Une couverture très accrocheuse qui m'a fait penser au "Salaire de la peur" et bien sûr aussi à Mad Max, je me suis dit dans le genre "postapo" ça m'a l'air efficace ce... truc !
J'ai donc ouvert cet album, repéré par ma bibliothécaire qui connaît mon goût pour le bon dessin et m'en a dit du bien l'air de rien.
Elle a bien fait pour ce qui concerne le dessin, aussi bien que pour la mise en couleur d'ailleurs !
Pour le reste...
On est bien dans un univers à la Mad Max : en 2070, après quelques turpitudes genre coup d'état, apocalypse nucléaire et autres joyeusetés, la douce France ressemble plutôt aux déserts africains, australiens ou sud-américains.
Quoi qu'il en soit, la mission d'un gros
convoi de véhicules improbables (un gros truck, quelques camions blindés, un scraper surpuissant et surarmé, le tout escorté par des berlines hypervitaminées montées sur d'énormes roues et par une flottille d'ULM) sera de convoyer de la Normandie à Marseille un gros chargement de médocs, denrée devenue si rare qu'elle est
convoitée par tous les pirates qu'il ne manquera pas de rencontrer sur sa route, pirates eux aussi équipés d'engins tout aussi excentriques (une armée de 4L souvent, improbables mais très réussies avec elles-aussi leurs gros, très gros pneus crantés)...
Dans ce
convoi, chauffeurs et convoyeurs sont un ramassis de mercenaires aussi musclés et déjantés que leurs véhicules, aussi dépourvus en neurones et ... aussi peu genrés qu'eux d'ailleurs, car la sexualité n'a plus rien de classique en ces temps troublés !
Le décor est planté et Jef va s'en donner à coeur joie sans se prendre au sérieux, pas plus que son scénariste K.Stevens mais avec beaucoup de talent pour mettre en scène ses camions de oufs, ses engins de chantier et ses bagnoles sorties des usines françaises dans les années 80 : des 205, des R12, des 2CV même, toutes customisées génialement sans retenue aucune, bagnoles et camions qu'il va pulvériser joyeusement sans plus d' égard pour elles que pour leurs pilotes....
Ca baoume, ça crashe, ça wiizze, ça shebamme, ça cabosse sans pitié, ça canarde et ça saigne non stop, en un mot pour les yeux du reluqueur y a du rififi mon kiki, mais pas trop pour ses neurones, du moins ceux qui sont dediés à la sensibilité ou l'intelligence....
Ne cherchez pas trop de cohérence, ni de sérieux comme dans la célèbre série "Neige" (un chef d'oeuvre que je préfère de beaucoup, une référence culte du genre selon moi, beaucoup plus addictive d'ailleurs).

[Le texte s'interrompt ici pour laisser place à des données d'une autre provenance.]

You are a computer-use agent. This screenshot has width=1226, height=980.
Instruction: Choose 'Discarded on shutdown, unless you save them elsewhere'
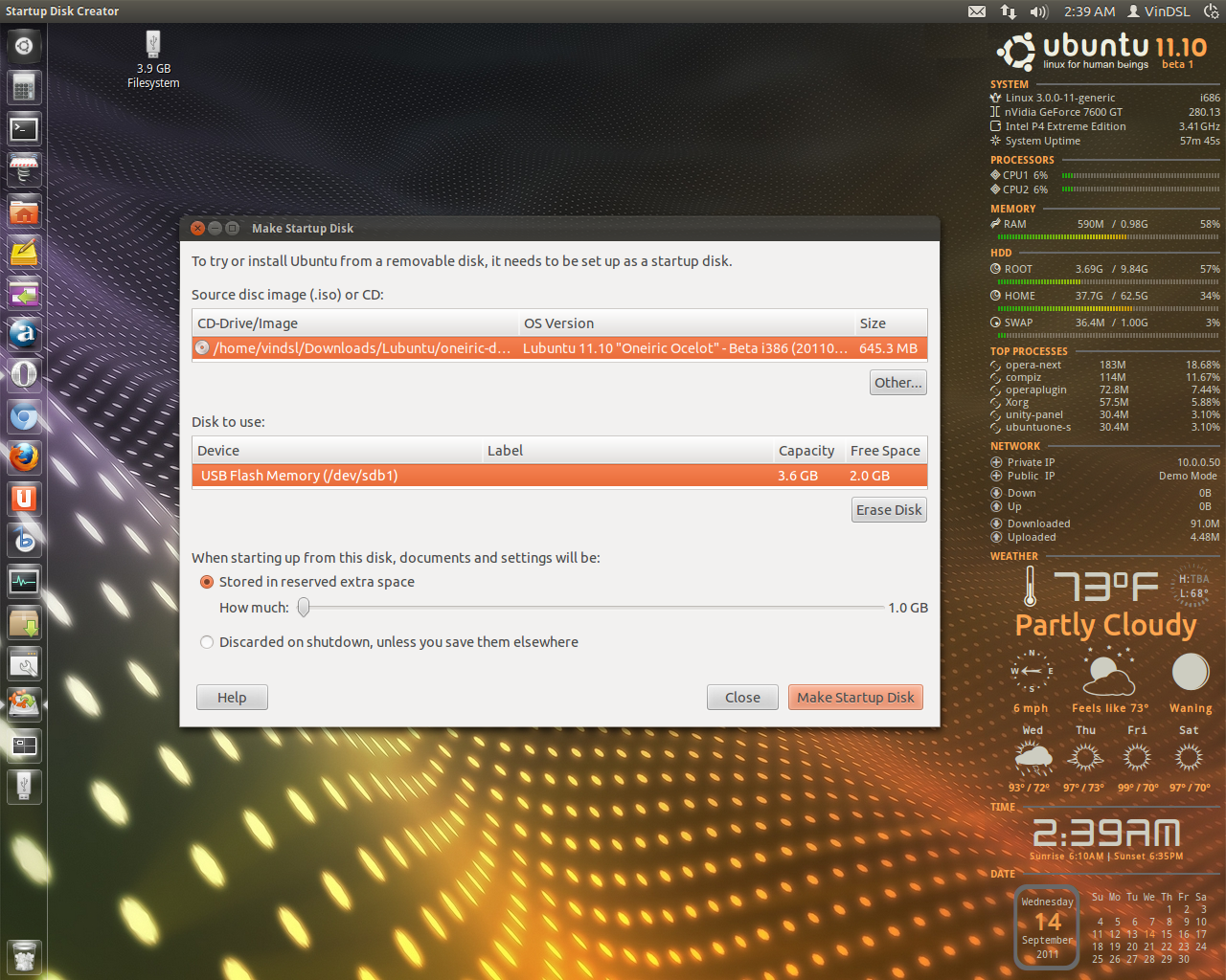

Appréciez sans arrière-pensée cet exercice de style graphique, en acceptant (ou pas) le scénario. Car celui-ci n'est que prétexte à un délire qui se croit rigolard mais que j'ai trouvé fort laborieux, nébuleux et pour tout dire... consternant.
Si vous aimez l'humour gore, vous sourirez des allusions sarcastiques au fanatisme écolo, au véganisme, au "transgenrisme". Sinon, tant pis pour vous...
Si vous êtes puritains, vous zapperez peut-être une séquence de sexe un peu... chaud-bouillant quand la patronne du
convoi s'envoie en l'air avec son chauffeur préféré, un type d'ailleurs un peu plus normal physiquement que ses confrères, un peu moins testostéroné, tout aussi bien monté mais euh...pas plus cortiqué.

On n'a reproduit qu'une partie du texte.